When Jerry Coyne reviewed Icons of Evolution in 2001, he criticized the book for failing to recognize that “embryos of different vertebrates tend to resemble one another in early stages, but diverge as development proceeds, with more closely related species diverging less widely,” thus providing “copious evidence for evolution.” Yet Coyne knew that vertebrate embryos are not most similar in their early stages. Indeed, in the same review he acknowledged that “the earliest vertebrate embryos (mere balls of cells) are often less similar to one another than they are at subsequent stages.” But he brushed this aside. For Coyne, evolution must be true, whether early embryos are similar or not. 41 Coyne followed this with a 2009 book titled Why Evolution Is True, which contained the following: “Each vertebrate undergoes development in a series of stages, and the sequence of those stages happens to follow the evolutionary sequence of its ancestors.” Thus “all vertebrates begin development looking like embryonic fish because we all descended from a fishlike ancestor.” 42

So much for the evidence.
— — –
[37] Robert J. Richards, The Tragic Sense of Life: Ernst Haeckel and the Struggle over
Evolutionary Thought (Chicago: University of Chicago Press, 2008).

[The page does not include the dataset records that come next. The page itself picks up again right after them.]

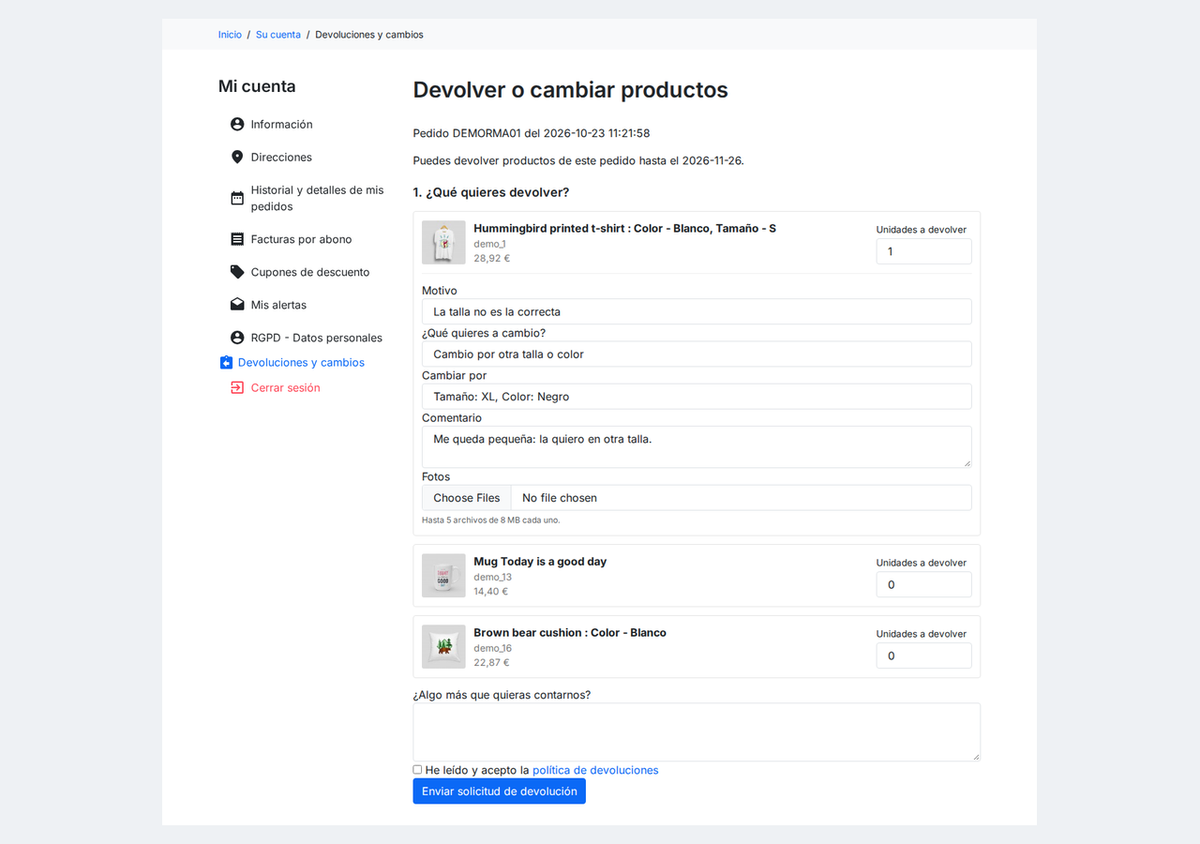1200x844 pixels.
Task: Click the Cupones de descuento tag icon
Action: [x=237, y=272]
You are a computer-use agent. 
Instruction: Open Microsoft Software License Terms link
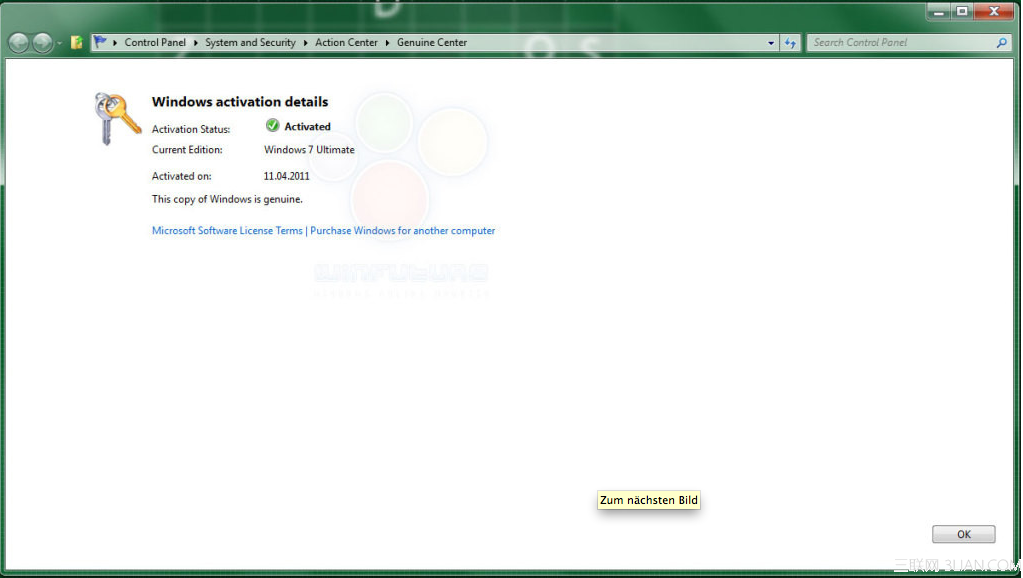coord(227,231)
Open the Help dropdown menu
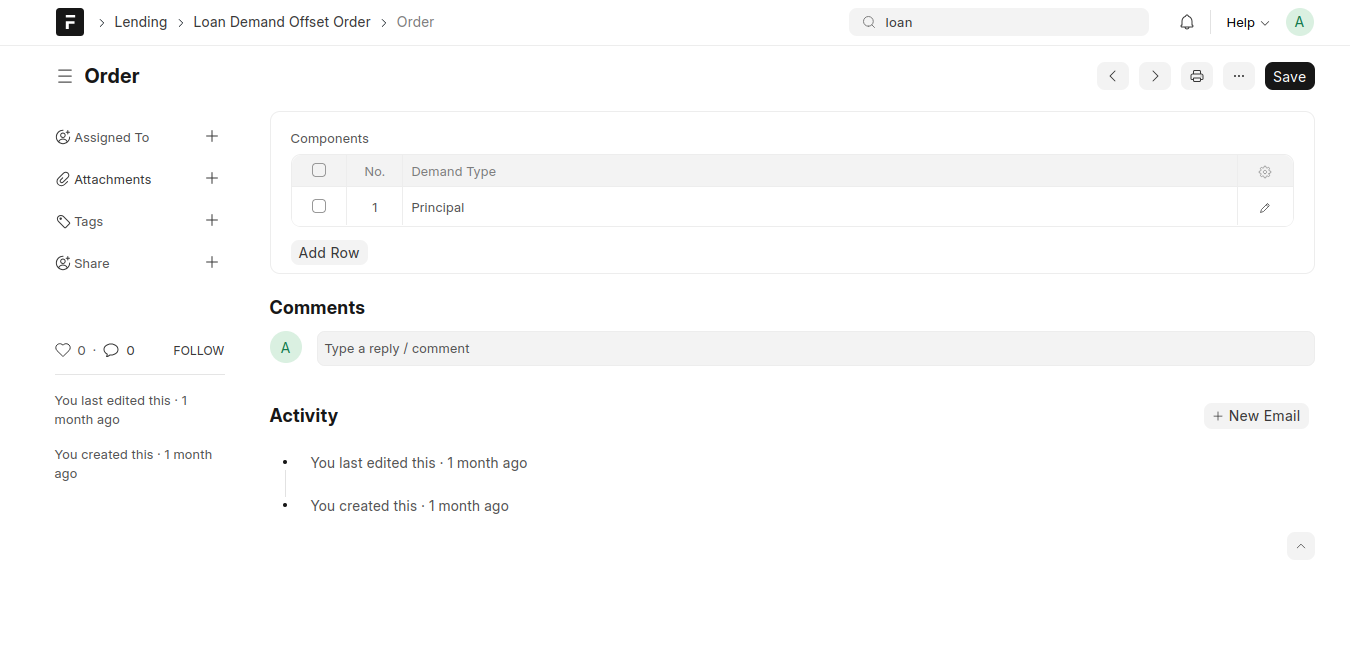The width and height of the screenshot is (1350, 665). tap(1247, 22)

[38] Nick Hopwood, Haeckel’s Embryos: Images, Evolution, and Fraud (Chicago:
University of Chicago Press, 2015).
[39] Jonathan Wells, Icons of Evolution (Washington, DC: Regnery Publishing, 2000),
94–101.
[40] Rudolf A. Raff, The Shape of Life: Genes, Development, and the Evolution of
Animal Form (Chicago: The University of Chicago Press, 1996), 197.
[41] Jerry A. Coyne, “Creationism by stealth,” Nature 410 (2001): 745–746.
[42] Jerry A. Coyne, Why Evolution Is True (New York: Viking Penguin, 2009), 77–79.